Tras la revelación de sus balances financieros por parte de ZonaZero, la Corporación de Desarrollo emitió descargos defendiendo su estructura profesional. Sin embargo, la persistente desproporción presupuestaria y los escasos resultados palpables mantienen bajo legítimo cuestionamiento su real impacto en la zona.
La Corporación de Desarrollo de Magallanes y de la Antártica Chilena (CORMAG) decidió romper el silencio. Mediante un extenso comunicado público, la entidad público-privada salió al paso de los datos financieros revelados recientemente por este medio, los cuales evidenciaron un déficit de 14 millones de pesos al cierre del ejercicio 2025 y una realidad compleja de digerir: casi el 90% de sus ingresos fiscales corrientes se destinó al pago de remuneraciones del personal.
Si bien el documento institucional aporta antecedentes técnicos válidos sobre el funcionamiento de este tipo de organizaciones, la respuesta deja flancos abiertos y no logra desarmar la crítica de fondo.

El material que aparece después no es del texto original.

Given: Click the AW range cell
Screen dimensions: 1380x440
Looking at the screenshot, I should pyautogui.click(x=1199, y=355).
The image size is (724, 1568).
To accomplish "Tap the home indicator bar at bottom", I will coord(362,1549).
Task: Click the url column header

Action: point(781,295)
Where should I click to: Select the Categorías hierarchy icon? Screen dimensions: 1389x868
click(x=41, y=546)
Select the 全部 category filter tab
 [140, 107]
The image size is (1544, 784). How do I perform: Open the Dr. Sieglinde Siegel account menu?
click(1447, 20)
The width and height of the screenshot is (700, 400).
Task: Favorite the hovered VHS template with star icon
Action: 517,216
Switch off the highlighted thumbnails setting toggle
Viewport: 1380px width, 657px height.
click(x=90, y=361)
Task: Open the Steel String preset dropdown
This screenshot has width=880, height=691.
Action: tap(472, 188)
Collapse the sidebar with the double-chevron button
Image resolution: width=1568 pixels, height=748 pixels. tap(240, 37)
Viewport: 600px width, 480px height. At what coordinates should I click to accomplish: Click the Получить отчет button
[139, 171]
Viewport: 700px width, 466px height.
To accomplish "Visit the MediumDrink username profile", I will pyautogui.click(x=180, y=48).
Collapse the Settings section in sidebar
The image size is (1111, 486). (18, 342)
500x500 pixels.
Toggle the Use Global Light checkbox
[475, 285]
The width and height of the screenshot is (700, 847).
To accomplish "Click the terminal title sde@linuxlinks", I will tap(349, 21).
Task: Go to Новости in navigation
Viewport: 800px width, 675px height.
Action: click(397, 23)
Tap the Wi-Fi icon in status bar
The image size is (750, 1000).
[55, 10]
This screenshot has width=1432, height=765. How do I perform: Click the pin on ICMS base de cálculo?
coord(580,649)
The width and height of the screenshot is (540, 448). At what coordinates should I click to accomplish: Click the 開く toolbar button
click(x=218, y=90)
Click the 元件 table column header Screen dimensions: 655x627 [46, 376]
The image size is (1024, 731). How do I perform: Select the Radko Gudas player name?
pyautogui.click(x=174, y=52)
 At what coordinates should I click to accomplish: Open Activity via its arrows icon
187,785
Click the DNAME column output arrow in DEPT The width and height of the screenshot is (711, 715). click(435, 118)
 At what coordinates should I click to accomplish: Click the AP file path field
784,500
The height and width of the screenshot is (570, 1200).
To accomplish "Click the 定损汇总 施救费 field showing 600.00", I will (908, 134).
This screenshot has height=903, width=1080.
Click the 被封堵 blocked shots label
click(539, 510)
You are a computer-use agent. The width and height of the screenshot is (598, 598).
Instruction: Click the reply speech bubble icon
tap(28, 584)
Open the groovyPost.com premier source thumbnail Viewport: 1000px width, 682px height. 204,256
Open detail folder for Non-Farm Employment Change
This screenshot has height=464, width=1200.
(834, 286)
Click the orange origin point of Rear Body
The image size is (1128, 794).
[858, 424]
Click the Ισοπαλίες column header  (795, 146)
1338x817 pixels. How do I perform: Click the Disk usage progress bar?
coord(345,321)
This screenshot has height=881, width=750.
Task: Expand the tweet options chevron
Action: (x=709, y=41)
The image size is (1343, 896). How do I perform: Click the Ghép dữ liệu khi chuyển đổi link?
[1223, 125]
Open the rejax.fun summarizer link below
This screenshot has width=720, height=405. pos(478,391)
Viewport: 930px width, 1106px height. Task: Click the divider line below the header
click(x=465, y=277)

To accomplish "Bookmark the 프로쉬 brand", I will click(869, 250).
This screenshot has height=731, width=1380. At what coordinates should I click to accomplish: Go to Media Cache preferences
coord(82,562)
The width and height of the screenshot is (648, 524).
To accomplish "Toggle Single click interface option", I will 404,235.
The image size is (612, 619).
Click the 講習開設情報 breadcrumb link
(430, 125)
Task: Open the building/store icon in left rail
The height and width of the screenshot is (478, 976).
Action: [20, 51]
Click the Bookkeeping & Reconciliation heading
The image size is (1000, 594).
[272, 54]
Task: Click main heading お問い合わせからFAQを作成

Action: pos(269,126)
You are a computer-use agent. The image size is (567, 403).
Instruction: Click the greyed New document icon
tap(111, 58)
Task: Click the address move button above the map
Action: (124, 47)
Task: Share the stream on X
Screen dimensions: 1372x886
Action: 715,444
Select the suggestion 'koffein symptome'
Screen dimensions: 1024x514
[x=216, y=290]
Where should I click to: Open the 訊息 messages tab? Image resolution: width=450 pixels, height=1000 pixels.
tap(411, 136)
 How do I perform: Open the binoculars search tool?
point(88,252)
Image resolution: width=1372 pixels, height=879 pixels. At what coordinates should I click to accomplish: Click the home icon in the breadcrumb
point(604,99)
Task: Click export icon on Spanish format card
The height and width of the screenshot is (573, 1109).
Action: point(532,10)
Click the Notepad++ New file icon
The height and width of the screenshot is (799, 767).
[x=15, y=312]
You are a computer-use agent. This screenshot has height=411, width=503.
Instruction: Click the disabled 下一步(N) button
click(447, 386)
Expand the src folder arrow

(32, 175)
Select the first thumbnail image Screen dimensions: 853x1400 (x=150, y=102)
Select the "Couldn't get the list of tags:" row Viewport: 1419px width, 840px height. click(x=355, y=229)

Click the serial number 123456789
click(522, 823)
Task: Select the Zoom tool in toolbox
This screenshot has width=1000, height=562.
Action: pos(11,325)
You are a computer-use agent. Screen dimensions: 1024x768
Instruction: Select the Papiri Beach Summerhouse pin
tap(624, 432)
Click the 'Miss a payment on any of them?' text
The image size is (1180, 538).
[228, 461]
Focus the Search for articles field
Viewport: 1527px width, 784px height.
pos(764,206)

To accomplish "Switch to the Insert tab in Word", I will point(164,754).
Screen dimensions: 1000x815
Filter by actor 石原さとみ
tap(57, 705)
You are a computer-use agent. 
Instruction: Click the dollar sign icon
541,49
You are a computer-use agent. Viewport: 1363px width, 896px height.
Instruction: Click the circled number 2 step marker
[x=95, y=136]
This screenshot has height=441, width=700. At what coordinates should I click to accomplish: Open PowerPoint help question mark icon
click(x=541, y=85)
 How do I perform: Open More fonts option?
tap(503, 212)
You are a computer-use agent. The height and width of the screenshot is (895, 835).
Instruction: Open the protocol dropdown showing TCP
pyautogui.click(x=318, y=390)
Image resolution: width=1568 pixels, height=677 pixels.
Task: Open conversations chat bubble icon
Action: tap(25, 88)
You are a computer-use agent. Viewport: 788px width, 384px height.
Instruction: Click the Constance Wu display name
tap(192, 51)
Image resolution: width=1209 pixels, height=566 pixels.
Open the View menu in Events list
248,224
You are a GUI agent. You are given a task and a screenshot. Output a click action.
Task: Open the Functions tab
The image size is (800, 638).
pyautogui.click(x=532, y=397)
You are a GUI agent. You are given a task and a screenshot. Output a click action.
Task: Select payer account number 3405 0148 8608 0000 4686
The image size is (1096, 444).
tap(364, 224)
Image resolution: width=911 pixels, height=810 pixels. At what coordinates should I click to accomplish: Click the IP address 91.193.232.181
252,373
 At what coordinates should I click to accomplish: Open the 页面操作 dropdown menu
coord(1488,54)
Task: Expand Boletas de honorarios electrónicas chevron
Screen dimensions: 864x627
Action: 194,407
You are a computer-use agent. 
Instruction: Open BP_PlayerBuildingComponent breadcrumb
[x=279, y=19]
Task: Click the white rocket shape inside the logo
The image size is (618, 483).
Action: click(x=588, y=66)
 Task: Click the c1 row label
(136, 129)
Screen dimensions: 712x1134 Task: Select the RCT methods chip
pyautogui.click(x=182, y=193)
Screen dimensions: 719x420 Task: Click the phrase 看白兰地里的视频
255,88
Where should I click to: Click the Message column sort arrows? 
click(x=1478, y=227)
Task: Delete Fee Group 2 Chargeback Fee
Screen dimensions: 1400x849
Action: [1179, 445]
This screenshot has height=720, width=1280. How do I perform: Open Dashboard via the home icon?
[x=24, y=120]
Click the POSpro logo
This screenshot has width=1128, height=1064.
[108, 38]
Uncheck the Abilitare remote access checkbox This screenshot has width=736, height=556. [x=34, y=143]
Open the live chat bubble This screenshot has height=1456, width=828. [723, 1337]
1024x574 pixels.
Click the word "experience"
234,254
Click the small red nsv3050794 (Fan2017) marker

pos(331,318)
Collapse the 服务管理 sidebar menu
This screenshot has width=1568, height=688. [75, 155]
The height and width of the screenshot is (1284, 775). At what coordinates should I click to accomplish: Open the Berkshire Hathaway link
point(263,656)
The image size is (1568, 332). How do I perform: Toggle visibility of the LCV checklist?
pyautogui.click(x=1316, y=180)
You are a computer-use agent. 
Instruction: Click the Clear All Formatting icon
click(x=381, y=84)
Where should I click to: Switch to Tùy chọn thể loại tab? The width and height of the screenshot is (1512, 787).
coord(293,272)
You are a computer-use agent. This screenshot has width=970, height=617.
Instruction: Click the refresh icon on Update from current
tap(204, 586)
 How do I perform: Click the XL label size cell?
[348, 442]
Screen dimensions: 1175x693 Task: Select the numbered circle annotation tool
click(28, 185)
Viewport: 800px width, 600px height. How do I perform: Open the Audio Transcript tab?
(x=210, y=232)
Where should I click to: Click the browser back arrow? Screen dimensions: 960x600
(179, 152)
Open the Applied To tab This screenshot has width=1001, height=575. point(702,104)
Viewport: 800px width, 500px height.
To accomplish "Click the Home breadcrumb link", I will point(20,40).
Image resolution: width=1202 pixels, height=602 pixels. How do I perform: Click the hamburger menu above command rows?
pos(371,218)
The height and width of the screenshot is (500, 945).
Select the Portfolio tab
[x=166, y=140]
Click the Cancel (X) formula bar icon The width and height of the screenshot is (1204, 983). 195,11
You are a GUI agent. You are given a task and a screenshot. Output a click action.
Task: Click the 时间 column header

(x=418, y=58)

A varios años de haber sido "revivida" por la administración regional, los proyectos de desarrollo concretos para Magallanes siguen apareciendo a cuentagotas.
Lo atendible: El rol articulador y los tiempos de la burocracia
En su defensa, la CORMAG plantea un argumento metodológicamente válido. Al no operar como una empresa constructora o un servicio público ejecutor, su "giro" institucional es la identificación, articulación y formulación técnica de proyectos bajo un modelo de cofinanciamiento (50% público y 50% privado). Bajo esa lógica, la entidad argumenta que la conformación de un equipo profesional calificado desde 2024 constituye su "principal activo" y que los procesos de diseño "no siempre se reflejan de forma inmediata en resultados financieros o presupuestarios".
Asimismo, el hecho de exhibir una cartera total de 24 iniciativas en distintas etapas (y haber desestimado 4 de ellas por no cumplir con los filtros técnicos o el compromiso privado) demuestra que la corporación cuenta con un portafolio en movimiento y mecanismos de control interno, descartando la idea de una parálisis administrativa absoluta.
Lo que el comunicado no logró explicar
Pese a los tecnicismos, la declaración de la corporación pasa de largo frente a las observaciones más críticas de su balance financiero. En primer lugar, no profundiza en las razones que llevaron a la entidad a cerrar el año 2025 con pérdidas por $14 millones.
En segundo lugar, aunque se argumente que el capital humano es indispensable para armar proyectos complejos, un ratio del 90% del presupuesto operativo devorado por la planilla de sueldos es alarmante para cualquier estándar de eficiencia. Esta desproporción deja a la CORMAG en una posición de extrema vulnerabilidad operativa, con apenas un 10% de recursos líquidos para estudios de terreno o consultorías críticas, amarrando su destino exclusivamente a las transferencias extraordinarias que logre captar del Gobierno Regional (GORE).
La crítica de fondo: ¿Dónde están los proyectos de desarrollo?
Más allá del debate contable, la gran interrogante que se instala en la comunidad magallánica apunta a los resultados. Desde que se rearticuló la CORMAG con la promesa de ser el gran motor estratégico de la región, el impacto ciudadano directo ha sido marginal.
La propia radiografía presentada por la corporación en su comunicado termina confirmando la lentitud del proceso: de las 24 iniciativas de su cartera, solo 2 se encuentran en fase de ejecución real, y con recursos asignados recién a fines de 2025. El resto se divide en 6 proyectos que duermen en los escritorios de evaluación del GORE, 12 que aún están en etapa de diseño preliminar y los 4 que ya fueron archivados.
Mientras tanto, las mesas de trabajo y comisiones especializadas creadas por la entidad (como las de Marca Región, Marítimo-Portuaria y Energía) operan en una dimensión predominantemente diagnóstica. Se levantan brechas y se coordinan actores, pero la conversión de esos diálogos en obras, empleo o inversión tangible para las provincias de la región sigue siendo una promesa difusa.
La instalación logística y el diseño de carpetas técnicas tienen un valor, pero cuando el costo de mantener esa estructura consume la casi totalidad de los fondos corrientes anuales, el límite entre una agencia de desarrollo eficiente y una pesada maquinaria burocrática se vuelve peligrosamente delgado.